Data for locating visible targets
# # # # # # #
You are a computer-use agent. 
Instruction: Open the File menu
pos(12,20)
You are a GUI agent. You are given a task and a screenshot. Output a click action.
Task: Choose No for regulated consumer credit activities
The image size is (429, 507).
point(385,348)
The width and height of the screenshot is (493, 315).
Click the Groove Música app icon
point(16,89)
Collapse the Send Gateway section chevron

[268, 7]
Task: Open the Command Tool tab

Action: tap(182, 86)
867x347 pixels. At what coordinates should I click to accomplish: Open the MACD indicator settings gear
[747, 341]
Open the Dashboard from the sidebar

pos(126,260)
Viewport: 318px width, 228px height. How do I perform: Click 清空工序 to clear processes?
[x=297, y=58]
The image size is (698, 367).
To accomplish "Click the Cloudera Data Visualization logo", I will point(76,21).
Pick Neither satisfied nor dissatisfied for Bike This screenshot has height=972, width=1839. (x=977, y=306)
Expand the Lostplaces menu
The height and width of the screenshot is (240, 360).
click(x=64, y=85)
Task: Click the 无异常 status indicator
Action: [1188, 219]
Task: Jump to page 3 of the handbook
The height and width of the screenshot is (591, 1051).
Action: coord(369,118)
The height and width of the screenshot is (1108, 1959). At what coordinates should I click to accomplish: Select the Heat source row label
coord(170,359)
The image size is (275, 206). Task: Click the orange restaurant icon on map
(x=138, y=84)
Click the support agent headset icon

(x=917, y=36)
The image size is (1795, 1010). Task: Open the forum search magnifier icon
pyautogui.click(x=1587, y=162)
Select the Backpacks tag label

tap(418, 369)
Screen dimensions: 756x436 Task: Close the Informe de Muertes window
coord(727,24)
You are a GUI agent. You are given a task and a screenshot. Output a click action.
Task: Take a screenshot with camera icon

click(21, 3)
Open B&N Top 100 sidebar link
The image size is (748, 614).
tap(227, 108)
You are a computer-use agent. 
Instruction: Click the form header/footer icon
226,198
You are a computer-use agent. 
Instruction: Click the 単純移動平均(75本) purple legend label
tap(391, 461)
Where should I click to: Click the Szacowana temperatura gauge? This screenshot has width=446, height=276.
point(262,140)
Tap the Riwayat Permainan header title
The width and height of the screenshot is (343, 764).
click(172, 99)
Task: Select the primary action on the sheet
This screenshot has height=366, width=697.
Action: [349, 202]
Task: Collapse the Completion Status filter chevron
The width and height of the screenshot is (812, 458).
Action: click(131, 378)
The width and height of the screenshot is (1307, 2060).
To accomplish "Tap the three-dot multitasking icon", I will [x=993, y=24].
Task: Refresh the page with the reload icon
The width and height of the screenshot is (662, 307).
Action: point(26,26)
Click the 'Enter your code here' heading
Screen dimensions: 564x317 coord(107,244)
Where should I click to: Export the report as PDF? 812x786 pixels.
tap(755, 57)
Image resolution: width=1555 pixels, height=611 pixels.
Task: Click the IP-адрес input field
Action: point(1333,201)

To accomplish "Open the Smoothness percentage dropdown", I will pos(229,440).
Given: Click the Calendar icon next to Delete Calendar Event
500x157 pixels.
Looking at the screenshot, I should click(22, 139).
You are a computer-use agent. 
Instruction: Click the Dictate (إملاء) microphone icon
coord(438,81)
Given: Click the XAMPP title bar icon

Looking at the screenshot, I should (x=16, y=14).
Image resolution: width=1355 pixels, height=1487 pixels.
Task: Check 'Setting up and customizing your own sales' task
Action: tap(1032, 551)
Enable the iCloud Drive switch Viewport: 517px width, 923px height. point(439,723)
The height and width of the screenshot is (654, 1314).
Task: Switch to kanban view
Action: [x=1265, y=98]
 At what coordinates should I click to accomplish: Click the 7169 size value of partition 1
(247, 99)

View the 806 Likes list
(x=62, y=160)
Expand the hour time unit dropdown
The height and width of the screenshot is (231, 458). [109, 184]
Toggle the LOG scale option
# # # # # # #
What is being asked
Rewrite the listing from the line containing "Open the Dashboard from the sidebar" through the line containing "(x=917, y=36)", changing "Lostplaces" to "Bookmarks" and leaving everything else in those lines as it is.

Full solution
Open the Dashboard from the sidebar

pos(126,260)
Viewport: 318px width, 228px height. How do I perform: Click 清空工序 to clear processes?
[x=297, y=58]
The image size is (698, 367).
To accomplish "Click the Cloudera Data Visualization logo", I will point(76,21).
Pick Neither satisfied nor dissatisfied for Bike This screenshot has height=972, width=1839. (x=977, y=306)
Expand the Bookmarks menu
The height and width of the screenshot is (240, 360).
click(x=64, y=85)
Task: Click the 无异常 status indicator
Action: [1188, 219]
Task: Jump to page 3 of the handbook
The height and width of the screenshot is (591, 1051).
Action: coord(369,118)
The height and width of the screenshot is (1108, 1959). At what coordinates should I click to accomplish: Select the Heat source row label
coord(170,359)
The image size is (275, 206). Task: Click the orange restaurant icon on map
(x=138, y=84)
Click the support agent headset icon

(x=917, y=36)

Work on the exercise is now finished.